The persistence manager (and accordingly the persistence context) is often misrepresented as being bound to either a database connection or transaction. This misguided information was brought about by the persistence manager being misused as a means to an end in stateless architectures, popularized by the Spring Framework. The result is that many developers now fear keeping the persistence manager open for an extended period of time or believe that it isn’t supposed to remain open beyond the scope of a transaction. The persistence manager was actually designed to serve a use case, for however long that use case may last. The persistence manager will reestablish database connections as needed, and by no means does it leave connections open just because it lives on.

The truth of the matter is that when the persistence manager is scoped incorrectly, Java persistence can become more of a hindrance than a help. When the lifetime of the persistence manager is cut short, perhaps because it’s tied to a transaction, it leads to detached entity instances, a topic discussed in depth in section 8.6. By putting the persistence context on such a short leash, you’re stripping out all of its value as a manager of entity instances. The persistence manager was designed so that it could outlive a transaction and later be re-associated with a new transaction, informing that transaction, and the database, of the changes to the entities while it was away (a process known as dirty checking). Without this ability, the persistence manager is reduced to a mediator for accessing the database.

What you want to do is treat the persistence manager as a stateful object. That means letting it live through the request and beyond, a need filled by the conversation context. You have to be careful that you don’t put it in a shared scope, though, because the persistence manager is not thread safe. In section 8.6, you’ll learn how to extend the persistence context’s scope by letting a stateful session bean manage it. In the next chapter, you’ll see that the conversation is best suited for managing the persistence context, which is exactly how a Seam-managed persistence context is handled.

That covers how entities are formed and how they’re used to move data between the Java runtime and the database. But, as you know, data consistency is paramount to persisting data. A brief discussion of the purpose of transactions and how they’re controlled wraps up this crash course in Java persistence.

8.5. Transactions

Transactions are about as important as the persistence operations themselves. Without transactions, you’re risking corrupted or inconsistent data. It is crucial that whenever you perform work against a database, you ensure that the boundaries of a transaction are well defined and that all work is conducted within the scope of such a well-defined transaction.
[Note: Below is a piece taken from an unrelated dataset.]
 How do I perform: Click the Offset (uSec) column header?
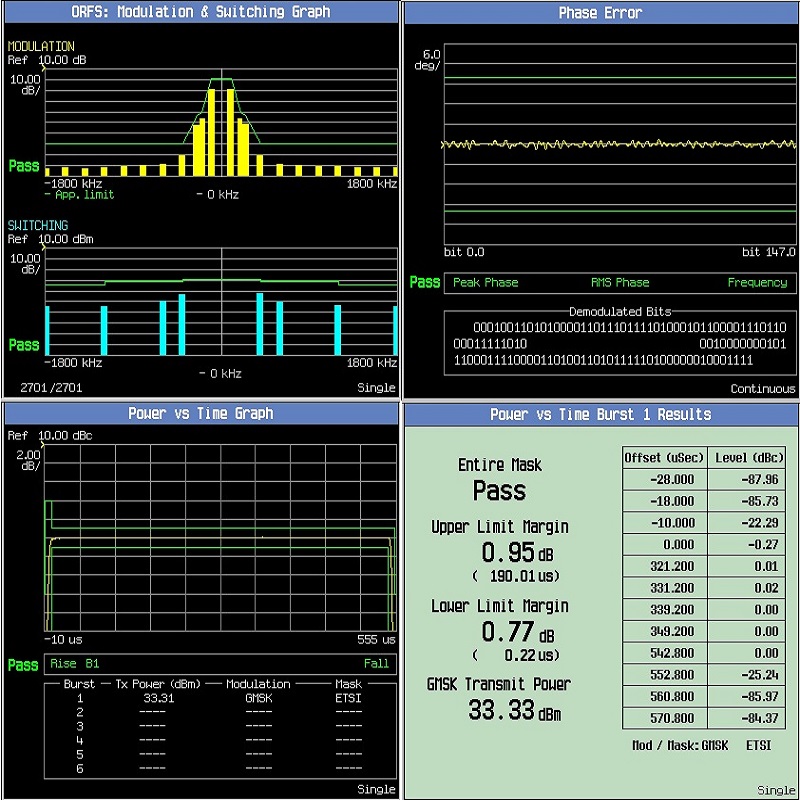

8.5.1. Sorting out the transaction APIs

A database transaction is a grouping of SQL statements that perform an atomic unit of work. This grouping is demarcated by special database statements (e.g., BEGIN, COMMIT, or ROLLBACK). An alternative to issuing these statements explicitly is to use one of various Java transaction APIs responsible for handling this task. You have three choices:

  • JDBC transactions
  • Resource-local transactions
  • JTA transactions

At the most basic level, the JDBC API provides a thin wrapper around these statements. However, when you’re working with ORM, you want to work at a higher level to allow the ORM to involve the persistence context in the transaction commit. Resource-local transactions, represented by the RESOURCE_LOCAL constant in the JPA persistence unit descriptor, are those controlled via the persistence manager API (Hibernate or JPA). This is a descriptive term that can be translated as “database focused.”

When working with more than one persistence manager, you need an API that can facilitate a transaction across several resources. Java Transaction API (JTA) provides a comprehensive transaction manager that can handle several resources in a single transaction. JTA transactions are therefore referred to as global or system transactions.
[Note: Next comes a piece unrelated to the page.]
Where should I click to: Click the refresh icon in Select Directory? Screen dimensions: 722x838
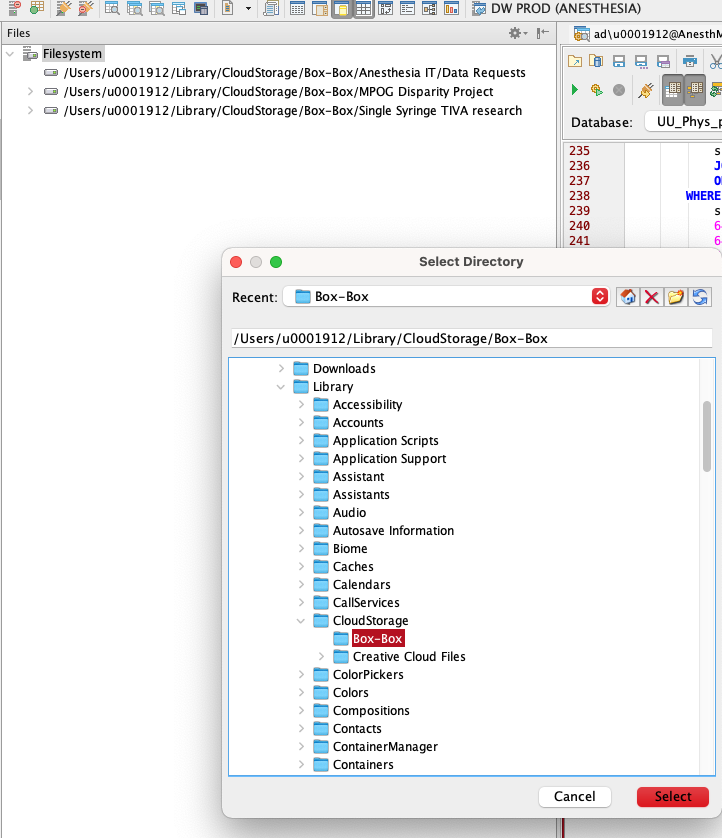[700, 297]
JTA is a standard Java EE API and is favored when working in a Java EE–compliant environment. JTA is also used behind the scenes by EJB components that use container-managed transactions. Resource-local transactions are typically used in Java SE environments or servlet containers. If available, JTA is the best choice because it simplifies the task of obtaining an active transaction and issuing rollbacks. It can also enlist multiple resources into the transaction, so if you’re partway through development you don’t have to change your existing code if you must add a new transactional resource. Seam makes working with the various transaction APIs simple by providing a wrapper that can delegate to the configured transaction API.

Let’s now look at the guarantees that a transaction provides.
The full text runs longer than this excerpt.